I just bought a Playstation 3, my rationale being that it is "three revolutionary devices all in one" (sorry Steve): a Linux PC, a gaming device, and a Blu-Ray player. And after the latest price drop, it was more attractive than ever, who could resist? I certainly couldn't, I wanted something to really show off what my new 1080p TV can do. It turns our the Playstation isn't the box to do the things that I want when it comes to HD.
1. Linux is nerfed.So I get the box home,
get Ubuntu 7.04 on there, open up Synaptic, and download VLC. I try some 1080i MPEG2 content from a USB external HFS+ formatted drive I have. These recordings are direct, uncompressed digital rips of DVB-C MPEG2
recorded from my Cable Box via Firewire. When the picture looks grainy and the framerate is about 10fps, I remember that the Linux kernel is running on top of a hypervisor that restricts access to certain parts of the hardware, namely the badass mother of a GPU. Without access to the graphics hardware (and without a custom kernel and apps designed for the additional six availiable SIMD cores), there is no hope of being able to decode a 1.5MB/s MPEG2 stream. So I give up on Linux as my solution.
2. The Playstation3 OS supports no modern filesystem on external media.
As they might say on Law and Order, Linux is OUT. So I try the next logical step, booting up the PS3 OS and seeing if it will support my files. I connect my HFS+ drive...and nothing happens. As a sanity check, I connect a FAT32 drive I have, and it shows up as a USB device. After some google-ing, I read that the PS3 OS will only support FAT on external drives.

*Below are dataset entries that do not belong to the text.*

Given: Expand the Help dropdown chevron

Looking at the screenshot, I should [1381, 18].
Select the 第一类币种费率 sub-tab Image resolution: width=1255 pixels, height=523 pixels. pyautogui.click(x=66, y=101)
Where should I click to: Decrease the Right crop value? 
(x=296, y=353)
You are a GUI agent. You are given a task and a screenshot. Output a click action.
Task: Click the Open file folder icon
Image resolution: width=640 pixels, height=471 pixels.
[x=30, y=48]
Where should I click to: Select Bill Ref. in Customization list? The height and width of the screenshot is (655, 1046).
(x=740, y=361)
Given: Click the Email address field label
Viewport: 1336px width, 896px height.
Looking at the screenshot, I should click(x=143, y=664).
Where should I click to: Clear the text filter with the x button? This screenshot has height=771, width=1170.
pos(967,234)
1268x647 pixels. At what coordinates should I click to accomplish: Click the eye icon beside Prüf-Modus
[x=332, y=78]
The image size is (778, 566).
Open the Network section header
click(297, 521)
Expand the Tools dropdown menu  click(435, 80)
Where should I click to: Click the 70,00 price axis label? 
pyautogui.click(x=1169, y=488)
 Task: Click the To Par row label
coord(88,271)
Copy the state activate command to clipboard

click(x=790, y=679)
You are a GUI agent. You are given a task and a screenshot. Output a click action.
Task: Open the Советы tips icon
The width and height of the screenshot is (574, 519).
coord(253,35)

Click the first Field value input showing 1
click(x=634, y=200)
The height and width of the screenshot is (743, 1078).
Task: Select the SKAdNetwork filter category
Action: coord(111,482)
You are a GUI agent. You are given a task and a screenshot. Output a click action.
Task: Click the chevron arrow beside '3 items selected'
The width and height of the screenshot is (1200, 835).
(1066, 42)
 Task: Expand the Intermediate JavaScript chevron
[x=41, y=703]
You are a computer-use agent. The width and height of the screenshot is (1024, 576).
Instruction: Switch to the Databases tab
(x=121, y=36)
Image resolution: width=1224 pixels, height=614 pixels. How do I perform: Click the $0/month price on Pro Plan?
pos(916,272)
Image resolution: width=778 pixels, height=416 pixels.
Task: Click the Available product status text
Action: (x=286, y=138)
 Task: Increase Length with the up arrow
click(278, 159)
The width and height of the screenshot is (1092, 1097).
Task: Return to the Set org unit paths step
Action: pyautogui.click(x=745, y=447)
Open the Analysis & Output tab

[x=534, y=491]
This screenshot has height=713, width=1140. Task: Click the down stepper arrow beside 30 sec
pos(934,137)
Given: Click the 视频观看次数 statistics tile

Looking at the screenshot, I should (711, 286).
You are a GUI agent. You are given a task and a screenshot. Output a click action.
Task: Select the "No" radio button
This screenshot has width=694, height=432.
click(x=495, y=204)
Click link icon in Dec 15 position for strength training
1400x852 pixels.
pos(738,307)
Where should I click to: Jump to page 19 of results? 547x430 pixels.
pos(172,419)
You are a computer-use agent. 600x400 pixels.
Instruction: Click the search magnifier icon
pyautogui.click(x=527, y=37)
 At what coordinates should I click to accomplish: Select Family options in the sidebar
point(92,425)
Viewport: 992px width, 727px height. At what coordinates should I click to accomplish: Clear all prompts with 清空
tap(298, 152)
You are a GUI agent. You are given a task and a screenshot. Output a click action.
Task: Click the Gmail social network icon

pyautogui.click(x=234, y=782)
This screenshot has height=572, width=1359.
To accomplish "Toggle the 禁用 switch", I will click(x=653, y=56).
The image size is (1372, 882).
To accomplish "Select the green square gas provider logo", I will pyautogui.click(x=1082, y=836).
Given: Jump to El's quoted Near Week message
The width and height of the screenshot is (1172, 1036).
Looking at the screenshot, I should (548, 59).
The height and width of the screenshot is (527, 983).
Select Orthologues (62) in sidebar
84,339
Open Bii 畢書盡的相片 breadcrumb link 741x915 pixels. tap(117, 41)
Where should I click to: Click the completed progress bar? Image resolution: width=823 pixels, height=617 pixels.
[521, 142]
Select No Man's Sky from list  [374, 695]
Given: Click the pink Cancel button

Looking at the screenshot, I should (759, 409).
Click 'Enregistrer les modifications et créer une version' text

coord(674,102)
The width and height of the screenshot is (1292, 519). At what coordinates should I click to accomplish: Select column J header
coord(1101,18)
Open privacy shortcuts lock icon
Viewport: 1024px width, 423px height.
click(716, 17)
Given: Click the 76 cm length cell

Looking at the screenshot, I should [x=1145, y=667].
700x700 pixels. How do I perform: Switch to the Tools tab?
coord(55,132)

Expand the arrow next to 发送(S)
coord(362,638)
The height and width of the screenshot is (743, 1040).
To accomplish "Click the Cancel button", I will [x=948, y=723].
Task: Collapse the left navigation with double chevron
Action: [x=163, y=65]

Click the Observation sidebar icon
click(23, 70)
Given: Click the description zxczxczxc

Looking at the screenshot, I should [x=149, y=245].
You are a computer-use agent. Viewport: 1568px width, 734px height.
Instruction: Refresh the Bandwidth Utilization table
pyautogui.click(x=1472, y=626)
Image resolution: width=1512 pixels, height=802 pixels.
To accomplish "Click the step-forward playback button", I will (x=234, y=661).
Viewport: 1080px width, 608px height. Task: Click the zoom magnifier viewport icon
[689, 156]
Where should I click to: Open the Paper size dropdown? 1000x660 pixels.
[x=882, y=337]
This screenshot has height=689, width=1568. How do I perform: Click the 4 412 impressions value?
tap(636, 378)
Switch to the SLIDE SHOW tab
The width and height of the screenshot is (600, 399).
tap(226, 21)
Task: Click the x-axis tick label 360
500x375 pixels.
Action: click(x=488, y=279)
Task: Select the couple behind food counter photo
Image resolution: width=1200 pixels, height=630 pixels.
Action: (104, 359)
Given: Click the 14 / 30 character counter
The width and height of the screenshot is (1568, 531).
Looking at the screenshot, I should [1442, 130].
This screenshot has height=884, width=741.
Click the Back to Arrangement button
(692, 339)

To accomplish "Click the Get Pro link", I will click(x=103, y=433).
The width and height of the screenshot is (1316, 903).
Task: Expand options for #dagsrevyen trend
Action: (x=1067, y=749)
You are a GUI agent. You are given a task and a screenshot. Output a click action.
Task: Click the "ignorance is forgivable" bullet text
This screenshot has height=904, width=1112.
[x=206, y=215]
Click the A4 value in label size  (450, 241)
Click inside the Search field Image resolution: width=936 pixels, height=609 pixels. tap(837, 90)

This KILLS any hope of using it as a HD media hub. Why? Because FAT32 only supports files up to 4GiB in size. While this is okay for 1080i content under about 45 minutes, it is USELESS for movies. I have several 9GB and 10GB rips of 1080i broadcast movies, and I know there are plenty of people out there who are starting to rip 20GB and 30GB copies of their HD-DVD and BD-ROM movies. No dice for you if these are on drives that support large file sizes and you want to use them with the PS3. Hell, the Xbox360 supports HFS+ so that it can play music off of your Mac formatted Ipod. The PS3 needs support for SOMETHING modern that PCs use, either NTFS (Windows), EXT2/3 (most Linuxes), or HFS (MacOS).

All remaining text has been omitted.